Una luz inversa que no ilumina, sino revela.

Esta oscuridad habla del ser humano contemporáneo, atrapado en un ritmo frenético, superficial e hipervisual, que necesita una pausa —aunque sea breve— para reencontrarse. No existe abstracción gratuita, sino una reflexión profunda sobre la identidad, la soledad, el deseo y el miedo que atraviesan la vida cotidiana.

Colorear como quien respira

Las obras de Maggis destacan por una intensidad estética y emocional casi física. La pintura se construye a partir de veladuras y estratificaciones precisas, pero nerviosas, con pinceladas eléctricas que transmiten vibraciones del cuerpo y del espacio. El resultado evoca a menudo imágenes en movimiento, como fotogramas de un cine analógico, erosionados por el tiempo y la memoria.

La superficie pictórica, sacudida por gestos abruptos, se convierte a sí misma en sujeto. El espectador queda atrapado en una tensión constante: ¿sirve la pintura a la figura, o es la figura quien sirve la pintura? Quizás ambas cosas forman un solo cuerpo, donde el interior y el exterior dialogan —o luchan— sin tregua.

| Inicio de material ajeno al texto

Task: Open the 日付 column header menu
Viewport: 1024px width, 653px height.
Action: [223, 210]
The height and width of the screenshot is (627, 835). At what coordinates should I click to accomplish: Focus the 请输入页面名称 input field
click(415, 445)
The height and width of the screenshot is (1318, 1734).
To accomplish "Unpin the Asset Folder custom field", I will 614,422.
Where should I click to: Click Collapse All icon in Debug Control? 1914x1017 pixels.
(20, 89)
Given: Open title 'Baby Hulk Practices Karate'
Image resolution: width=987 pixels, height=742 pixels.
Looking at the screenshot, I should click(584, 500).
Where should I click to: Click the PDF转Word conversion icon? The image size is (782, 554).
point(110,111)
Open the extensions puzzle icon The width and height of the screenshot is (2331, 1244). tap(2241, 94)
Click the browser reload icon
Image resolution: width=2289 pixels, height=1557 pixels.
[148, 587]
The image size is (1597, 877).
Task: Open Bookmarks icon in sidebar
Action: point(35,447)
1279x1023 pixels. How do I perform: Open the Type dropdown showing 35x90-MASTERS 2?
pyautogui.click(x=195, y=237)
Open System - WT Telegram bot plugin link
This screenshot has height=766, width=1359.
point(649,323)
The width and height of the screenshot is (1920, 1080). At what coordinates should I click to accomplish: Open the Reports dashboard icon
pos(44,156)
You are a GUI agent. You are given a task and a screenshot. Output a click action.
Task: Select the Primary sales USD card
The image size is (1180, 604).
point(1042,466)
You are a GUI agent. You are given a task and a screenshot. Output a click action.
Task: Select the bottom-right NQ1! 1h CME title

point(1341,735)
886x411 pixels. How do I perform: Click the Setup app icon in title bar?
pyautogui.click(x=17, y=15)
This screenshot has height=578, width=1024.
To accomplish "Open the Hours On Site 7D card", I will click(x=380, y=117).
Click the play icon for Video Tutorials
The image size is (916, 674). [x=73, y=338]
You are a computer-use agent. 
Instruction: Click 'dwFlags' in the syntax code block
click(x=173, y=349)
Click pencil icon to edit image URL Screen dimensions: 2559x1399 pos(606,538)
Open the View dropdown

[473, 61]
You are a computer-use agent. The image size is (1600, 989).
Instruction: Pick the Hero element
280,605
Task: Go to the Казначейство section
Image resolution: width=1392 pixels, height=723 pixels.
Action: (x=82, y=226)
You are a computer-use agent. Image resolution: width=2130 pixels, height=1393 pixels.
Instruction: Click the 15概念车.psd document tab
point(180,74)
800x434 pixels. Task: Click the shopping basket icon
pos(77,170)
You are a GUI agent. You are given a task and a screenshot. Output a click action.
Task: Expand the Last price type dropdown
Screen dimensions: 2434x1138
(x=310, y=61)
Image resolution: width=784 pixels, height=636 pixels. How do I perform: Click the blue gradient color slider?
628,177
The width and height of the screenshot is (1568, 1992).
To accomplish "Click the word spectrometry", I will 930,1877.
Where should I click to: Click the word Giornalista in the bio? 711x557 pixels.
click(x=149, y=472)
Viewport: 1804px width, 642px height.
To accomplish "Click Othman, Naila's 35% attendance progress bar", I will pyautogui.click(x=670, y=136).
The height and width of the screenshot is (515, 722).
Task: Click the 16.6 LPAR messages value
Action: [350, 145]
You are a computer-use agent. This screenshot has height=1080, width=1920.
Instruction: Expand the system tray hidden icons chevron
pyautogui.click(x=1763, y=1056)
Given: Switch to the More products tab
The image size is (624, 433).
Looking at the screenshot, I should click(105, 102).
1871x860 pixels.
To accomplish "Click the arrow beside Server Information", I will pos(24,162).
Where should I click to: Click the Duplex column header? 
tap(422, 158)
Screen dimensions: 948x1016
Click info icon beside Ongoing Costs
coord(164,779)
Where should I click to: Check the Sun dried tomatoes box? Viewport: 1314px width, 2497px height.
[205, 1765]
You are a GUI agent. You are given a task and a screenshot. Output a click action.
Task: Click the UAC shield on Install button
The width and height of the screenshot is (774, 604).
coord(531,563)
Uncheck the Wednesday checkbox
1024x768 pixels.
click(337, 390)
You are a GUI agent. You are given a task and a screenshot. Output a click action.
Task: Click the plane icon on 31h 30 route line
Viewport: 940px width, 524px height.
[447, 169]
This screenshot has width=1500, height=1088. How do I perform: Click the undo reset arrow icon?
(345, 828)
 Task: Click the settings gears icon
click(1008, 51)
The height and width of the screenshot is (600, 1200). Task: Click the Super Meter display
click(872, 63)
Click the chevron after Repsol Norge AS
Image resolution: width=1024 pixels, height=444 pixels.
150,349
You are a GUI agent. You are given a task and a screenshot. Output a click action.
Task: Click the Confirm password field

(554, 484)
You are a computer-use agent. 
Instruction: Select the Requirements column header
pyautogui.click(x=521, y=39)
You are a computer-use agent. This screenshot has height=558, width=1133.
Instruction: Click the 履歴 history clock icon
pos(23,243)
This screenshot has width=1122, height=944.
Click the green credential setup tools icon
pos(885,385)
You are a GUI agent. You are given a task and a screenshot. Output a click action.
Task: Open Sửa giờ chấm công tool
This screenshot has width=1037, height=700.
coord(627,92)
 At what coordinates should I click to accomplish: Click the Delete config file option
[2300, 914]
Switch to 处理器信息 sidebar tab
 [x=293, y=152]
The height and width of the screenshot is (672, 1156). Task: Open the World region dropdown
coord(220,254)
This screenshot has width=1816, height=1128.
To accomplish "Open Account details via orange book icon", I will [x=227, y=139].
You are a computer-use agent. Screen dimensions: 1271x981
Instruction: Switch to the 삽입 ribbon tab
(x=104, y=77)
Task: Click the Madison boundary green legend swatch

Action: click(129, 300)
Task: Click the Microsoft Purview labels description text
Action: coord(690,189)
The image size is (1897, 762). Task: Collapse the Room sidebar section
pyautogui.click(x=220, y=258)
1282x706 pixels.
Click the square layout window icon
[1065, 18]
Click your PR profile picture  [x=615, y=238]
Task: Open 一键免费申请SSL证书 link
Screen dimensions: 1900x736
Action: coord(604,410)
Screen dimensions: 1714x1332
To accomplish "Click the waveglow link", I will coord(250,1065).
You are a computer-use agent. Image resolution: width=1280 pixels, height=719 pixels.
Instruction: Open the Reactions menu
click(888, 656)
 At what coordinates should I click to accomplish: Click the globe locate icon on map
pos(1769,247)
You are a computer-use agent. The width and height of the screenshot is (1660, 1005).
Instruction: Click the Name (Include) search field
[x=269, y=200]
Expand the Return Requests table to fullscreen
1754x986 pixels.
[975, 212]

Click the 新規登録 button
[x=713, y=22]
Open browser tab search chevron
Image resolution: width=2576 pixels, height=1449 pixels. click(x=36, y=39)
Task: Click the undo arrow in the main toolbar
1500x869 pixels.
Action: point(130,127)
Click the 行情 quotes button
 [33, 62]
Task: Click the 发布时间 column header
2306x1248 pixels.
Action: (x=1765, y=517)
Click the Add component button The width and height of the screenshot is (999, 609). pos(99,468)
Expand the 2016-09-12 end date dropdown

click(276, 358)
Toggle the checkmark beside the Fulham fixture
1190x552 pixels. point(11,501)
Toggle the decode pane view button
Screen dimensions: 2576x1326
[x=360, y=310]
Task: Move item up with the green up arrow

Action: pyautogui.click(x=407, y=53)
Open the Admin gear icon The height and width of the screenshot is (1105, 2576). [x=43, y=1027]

Maggis introduce fracturas, interferencias y distorsiones que privilegian lo sublime por encima de lo bello. Una belleza herida, atravesada por el dolor, la tragedia o la fragilidad, que golpea precisamente porque no busca complacer.

Más allá del realismo

Pese a trabajar principalmente con aceite, Maggis incorpora acrílicos, sprays y esmaltes, jugando con contrastes entre materias densas y líquidas. Sus imágenes provienen del mundo real, de rostros, miradas y escenas reconocibles, pero huyen deliberadamente del hiperrealismo frío y deshumanizado.

Su pintura se inscribe en una línea sutil de la pintura europea contemporánea que desafía los límites de la percepción convencional, proponiendo múltiples capas de lectura. No pinta con modelos vivos: pinta con imágenes interiorizadas, con memorias visuales que se convierten en relatos autónomos.

Cada obra es una historia independiente, pero todas juntas configuran un corazón colectivo: hablan del placer y del desenfreno que esconden el vértigo del vacío, de la calma que precede a una decisión liberadora, de la incertidumbre cotidiana que nos atraviesa sin pedir permiso.